START SELECTED EXTRACT

Oswald Cobblepot and Edward Nygma have taken many forms since entering Batman’s sphere in the 1940s. Now they take center stage in ‘The Batman.’

Dan Evans

The Caped Crusader is back: On March 4, Robert Pattinson will become the seventh actor to don the cowl in a live-action film with The Batman. To prepare, join The Ringer this week as we navigate the grime of Gotham and explore the history of one of the most recognizable superheroes in the comic-book landscape.


Here are a few of the foes Batman faced in his earliest days as a comic book superhero: Hook Morgan and his Harbor Pirates, a spy called “The Brain Burglar,” a golem-like Native American statue (actually a strongman in disguise), Blackbeard (actually a gangster in a pirate costume), a dragon (after Batman and Robin are sucked into a storybook by an experimental machine), the Clock Maker (not to be confused with the Clock King, who wouldn’t make his debut until the ’60s), and the ill-fated Professor Radium. Familiar villains like Joker, Catwoman, and Clayface also made appearances, but reading Golden Age Batman adventures can feel a bit like watching the first rounds of a reality competition show. Many characters are introduced; most don’t have the stuff to go the distance.

Detective Comics no. 58 from December 1941 features the first appearance of Oswald Cobblepot, a.k.a. Penguin, a rotund, dapperly dressed gangster with an arsenal of trick umbrellas. The character’s bird fixation had yet to surface, but the Penguin of 1941 is instantly recognizable as one of the most famous members of Batman’s rogues’ gallery. The same can be said of Riddler—the puzzle-loving criminal most often otherwise known as Edward Nygma—who followed Penguin into the pages of Detective Comics in 1948. While many of their contemporaries in Batvillainy have fallen into obscurity, both Penguin and Riddler have proved resilient, recurring in one different incarnation of Gotham City after another, up to and including Matt Reeves’s new movie, The Batman.

END SELECTED EXTRACT

▶ _REQUEST 1_: Reproduce lines from the records verbatim, beginning at the line that contains "The width and height of the page" and stopping after the line that contains "(142, 752).".
The article and the records after it are unrelated material.

START RECORD EXCERPTS

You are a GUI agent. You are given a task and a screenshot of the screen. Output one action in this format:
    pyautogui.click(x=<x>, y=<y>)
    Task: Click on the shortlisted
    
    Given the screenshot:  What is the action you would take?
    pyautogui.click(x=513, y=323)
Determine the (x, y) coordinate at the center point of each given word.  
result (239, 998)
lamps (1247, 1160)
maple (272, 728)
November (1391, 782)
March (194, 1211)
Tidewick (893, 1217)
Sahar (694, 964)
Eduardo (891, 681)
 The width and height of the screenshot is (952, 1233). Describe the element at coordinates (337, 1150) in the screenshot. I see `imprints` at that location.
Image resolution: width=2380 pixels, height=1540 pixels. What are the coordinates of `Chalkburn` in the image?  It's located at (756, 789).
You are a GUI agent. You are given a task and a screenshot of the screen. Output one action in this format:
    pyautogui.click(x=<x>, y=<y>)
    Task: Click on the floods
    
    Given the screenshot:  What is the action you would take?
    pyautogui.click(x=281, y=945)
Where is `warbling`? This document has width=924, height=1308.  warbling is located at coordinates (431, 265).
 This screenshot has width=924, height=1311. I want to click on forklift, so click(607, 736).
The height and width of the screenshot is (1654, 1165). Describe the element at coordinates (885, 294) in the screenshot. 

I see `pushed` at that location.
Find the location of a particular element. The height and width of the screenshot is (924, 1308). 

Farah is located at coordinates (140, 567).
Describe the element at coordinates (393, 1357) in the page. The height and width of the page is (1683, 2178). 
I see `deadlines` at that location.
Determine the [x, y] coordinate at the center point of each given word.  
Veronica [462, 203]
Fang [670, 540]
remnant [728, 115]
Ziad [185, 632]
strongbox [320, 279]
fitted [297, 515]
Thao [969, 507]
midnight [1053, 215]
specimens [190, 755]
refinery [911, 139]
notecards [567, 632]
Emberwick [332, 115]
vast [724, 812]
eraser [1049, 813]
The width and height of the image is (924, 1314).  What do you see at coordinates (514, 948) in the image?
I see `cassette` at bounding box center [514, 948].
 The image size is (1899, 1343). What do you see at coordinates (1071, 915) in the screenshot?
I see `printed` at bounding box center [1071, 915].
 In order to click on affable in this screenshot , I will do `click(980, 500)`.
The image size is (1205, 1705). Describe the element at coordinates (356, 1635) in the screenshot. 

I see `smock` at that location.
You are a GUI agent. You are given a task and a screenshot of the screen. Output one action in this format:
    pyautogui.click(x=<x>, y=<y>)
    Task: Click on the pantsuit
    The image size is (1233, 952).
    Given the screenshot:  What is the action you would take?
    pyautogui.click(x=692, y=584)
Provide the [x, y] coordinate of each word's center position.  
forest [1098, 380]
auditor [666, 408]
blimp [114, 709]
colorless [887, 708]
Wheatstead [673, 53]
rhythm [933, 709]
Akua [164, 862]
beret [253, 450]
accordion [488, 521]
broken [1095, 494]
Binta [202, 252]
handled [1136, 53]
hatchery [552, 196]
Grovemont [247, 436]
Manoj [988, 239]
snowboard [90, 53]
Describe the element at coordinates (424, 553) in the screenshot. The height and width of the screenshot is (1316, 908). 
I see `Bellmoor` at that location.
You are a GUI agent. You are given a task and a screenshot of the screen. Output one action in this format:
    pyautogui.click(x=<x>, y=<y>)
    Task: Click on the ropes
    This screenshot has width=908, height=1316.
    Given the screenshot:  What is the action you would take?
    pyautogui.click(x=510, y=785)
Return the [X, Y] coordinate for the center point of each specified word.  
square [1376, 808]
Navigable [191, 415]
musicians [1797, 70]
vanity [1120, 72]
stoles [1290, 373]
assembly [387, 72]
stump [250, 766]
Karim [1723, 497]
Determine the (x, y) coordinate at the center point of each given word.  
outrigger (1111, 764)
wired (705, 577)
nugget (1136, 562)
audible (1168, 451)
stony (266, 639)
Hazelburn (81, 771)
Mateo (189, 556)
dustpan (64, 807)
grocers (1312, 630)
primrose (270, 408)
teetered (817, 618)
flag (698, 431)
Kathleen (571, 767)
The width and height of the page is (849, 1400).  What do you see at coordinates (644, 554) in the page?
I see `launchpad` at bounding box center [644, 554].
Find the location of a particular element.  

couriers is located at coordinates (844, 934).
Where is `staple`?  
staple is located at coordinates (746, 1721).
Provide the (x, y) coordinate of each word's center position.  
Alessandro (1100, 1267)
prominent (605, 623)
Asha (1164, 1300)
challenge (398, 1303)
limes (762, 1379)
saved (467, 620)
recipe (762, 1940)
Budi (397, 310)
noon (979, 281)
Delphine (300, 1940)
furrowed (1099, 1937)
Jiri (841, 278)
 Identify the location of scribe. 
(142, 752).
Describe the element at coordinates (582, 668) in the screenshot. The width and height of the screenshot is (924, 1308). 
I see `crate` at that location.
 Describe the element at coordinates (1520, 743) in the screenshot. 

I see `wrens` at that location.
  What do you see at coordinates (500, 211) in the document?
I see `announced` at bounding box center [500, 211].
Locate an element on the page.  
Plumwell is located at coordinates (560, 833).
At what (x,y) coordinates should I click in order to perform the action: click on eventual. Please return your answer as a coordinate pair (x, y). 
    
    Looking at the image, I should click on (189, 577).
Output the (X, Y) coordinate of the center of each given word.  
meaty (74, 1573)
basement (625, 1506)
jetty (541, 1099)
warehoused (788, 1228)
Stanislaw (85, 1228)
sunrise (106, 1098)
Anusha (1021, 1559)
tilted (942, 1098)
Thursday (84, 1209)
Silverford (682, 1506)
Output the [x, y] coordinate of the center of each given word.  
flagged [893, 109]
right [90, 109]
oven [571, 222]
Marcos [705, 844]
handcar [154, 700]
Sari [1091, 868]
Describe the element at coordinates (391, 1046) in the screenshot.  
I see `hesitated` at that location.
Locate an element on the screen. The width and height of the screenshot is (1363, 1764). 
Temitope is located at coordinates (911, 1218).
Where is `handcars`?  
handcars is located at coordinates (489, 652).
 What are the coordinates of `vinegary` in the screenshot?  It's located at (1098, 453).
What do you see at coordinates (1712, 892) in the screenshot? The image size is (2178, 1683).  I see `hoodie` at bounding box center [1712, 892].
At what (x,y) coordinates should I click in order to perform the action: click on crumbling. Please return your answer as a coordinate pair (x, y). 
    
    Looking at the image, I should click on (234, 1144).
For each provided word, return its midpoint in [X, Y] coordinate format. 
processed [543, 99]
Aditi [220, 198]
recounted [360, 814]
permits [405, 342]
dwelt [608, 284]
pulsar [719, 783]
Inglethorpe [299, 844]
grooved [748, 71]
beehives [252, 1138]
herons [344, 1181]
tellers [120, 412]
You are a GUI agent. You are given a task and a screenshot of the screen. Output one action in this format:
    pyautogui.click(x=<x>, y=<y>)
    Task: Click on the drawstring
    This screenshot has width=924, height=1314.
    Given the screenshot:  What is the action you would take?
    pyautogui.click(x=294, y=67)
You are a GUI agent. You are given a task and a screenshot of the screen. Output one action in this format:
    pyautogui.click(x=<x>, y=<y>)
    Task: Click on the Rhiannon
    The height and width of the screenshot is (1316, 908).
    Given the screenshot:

END RECORD EXCERPTS

▶ _REQUEST 2_: According to the article on Batman's villains, which issue of Detective Comics features the first appearance of Oswald Cobblepot?

▶ _EXERCISE ANSWER 1_:
The width and height of the page is (849, 1400).  What do you see at coordinates (644, 554) in the page?
I see `launchpad` at bounding box center [644, 554].
Find the location of a particular element.  

couriers is located at coordinates (844, 934).
Where is `staple`?  
staple is located at coordinates (746, 1721).
Provide the (x, y) coordinate of each word's center position.  
Alessandro (1100, 1267)
prominent (605, 623)
Asha (1164, 1300)
challenge (398, 1303)
limes (762, 1379)
saved (467, 620)
recipe (762, 1940)
Budi (397, 310)
noon (979, 281)
Delphine (300, 1940)
furrowed (1099, 1937)
Jiri (841, 278)
 Identify the location of scribe. 
(142, 752).

▶ _EXERCISE ANSWER 2_: Detective Comics no. 58, from December 1941.